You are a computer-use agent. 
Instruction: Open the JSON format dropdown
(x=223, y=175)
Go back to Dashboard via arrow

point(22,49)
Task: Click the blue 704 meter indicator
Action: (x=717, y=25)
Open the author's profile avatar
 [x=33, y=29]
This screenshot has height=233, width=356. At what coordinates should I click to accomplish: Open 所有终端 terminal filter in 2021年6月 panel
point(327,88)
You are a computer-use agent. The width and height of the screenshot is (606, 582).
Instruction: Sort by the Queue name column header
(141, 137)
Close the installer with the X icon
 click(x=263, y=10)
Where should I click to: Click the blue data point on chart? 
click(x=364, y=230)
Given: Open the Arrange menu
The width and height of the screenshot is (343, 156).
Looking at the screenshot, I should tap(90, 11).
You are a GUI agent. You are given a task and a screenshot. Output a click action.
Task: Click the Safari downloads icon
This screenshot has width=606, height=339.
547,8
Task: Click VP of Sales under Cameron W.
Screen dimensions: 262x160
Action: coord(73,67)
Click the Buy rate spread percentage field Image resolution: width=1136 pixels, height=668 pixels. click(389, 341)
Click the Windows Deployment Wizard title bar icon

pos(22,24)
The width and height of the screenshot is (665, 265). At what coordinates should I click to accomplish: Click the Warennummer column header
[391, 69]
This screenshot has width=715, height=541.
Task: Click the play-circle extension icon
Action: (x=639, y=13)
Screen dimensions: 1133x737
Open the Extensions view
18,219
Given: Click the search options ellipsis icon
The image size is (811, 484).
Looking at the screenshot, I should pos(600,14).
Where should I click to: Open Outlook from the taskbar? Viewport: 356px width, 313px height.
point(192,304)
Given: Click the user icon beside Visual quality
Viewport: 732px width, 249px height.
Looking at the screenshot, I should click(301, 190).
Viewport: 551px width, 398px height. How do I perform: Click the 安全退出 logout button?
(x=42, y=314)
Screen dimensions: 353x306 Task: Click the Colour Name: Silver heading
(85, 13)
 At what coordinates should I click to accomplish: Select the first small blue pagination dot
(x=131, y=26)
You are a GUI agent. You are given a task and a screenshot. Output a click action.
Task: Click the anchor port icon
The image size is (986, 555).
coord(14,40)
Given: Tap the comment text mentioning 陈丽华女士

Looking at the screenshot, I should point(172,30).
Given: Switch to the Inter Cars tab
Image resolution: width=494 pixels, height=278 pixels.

**Goal of the exercise**
Would you reproduce every record above exactly as it appears?

**Your response**
You are a computer-use agent. 
Instruction: Open the JSON format dropdown
(x=223, y=175)
Go back to Dashboard via arrow

point(22,49)
Task: Click the blue 704 meter indicator
Action: (x=717, y=25)
Open the author's profile avatar
 [x=33, y=29]
This screenshot has height=233, width=356. At what coordinates should I click to accomplish: Open 所有终端 terminal filter in 2021年6月 panel
point(327,88)
You are a computer-use agent. The width and height of the screenshot is (606, 582).
Instruction: Sort by the Queue name column header
(141, 137)
Close the installer with the X icon
 click(x=263, y=10)
Where should I click to: Click the blue data point on chart? 
click(x=364, y=230)
Given: Open the Arrange menu
The width and height of the screenshot is (343, 156).
Looking at the screenshot, I should tap(90, 11).
You are a GUI agent. You are given a task and a screenshot. Output a click action.
Task: Click the Safari downloads icon
This screenshot has width=606, height=339.
547,8
Task: Click VP of Sales under Cameron W.
Screen dimensions: 262x160
Action: coord(73,67)
Click the Buy rate spread percentage field Image resolution: width=1136 pixels, height=668 pixels. click(389, 341)
Click the Windows Deployment Wizard title bar icon

pos(22,24)
The width and height of the screenshot is (665, 265). At what coordinates should I click to accomplish: Click the Warennummer column header
[391, 69]
This screenshot has width=715, height=541.
Task: Click the play-circle extension icon
Action: (x=639, y=13)
Screen dimensions: 1133x737
Open the Extensions view
18,219
Given: Click the search options ellipsis icon
The image size is (811, 484).
Looking at the screenshot, I should pos(600,14).
Where should I click to: Open Outlook from the taskbar? Viewport: 356px width, 313px height.
point(192,304)
Given: Click the user icon beside Visual quality
Viewport: 732px width, 249px height.
Looking at the screenshot, I should click(301, 190).
Viewport: 551px width, 398px height. How do I perform: Click the 安全退出 logout button?
(x=42, y=314)
Screen dimensions: 353x306 Task: Click the Colour Name: Silver heading
(85, 13)
 At what coordinates should I click to accomplish: Select the first small blue pagination dot
(x=131, y=26)
You are a GUI agent. You are given a task and a screenshot. Output a click action.
Task: Click the anchor port icon
The image size is (986, 555).
coord(14,40)
Given: Tap the comment text mentioning 陈丽华女士

Looking at the screenshot, I should point(172,30).
Given: Switch to the Inter Cars tab
Image resolution: width=494 pixels, height=278 pixels.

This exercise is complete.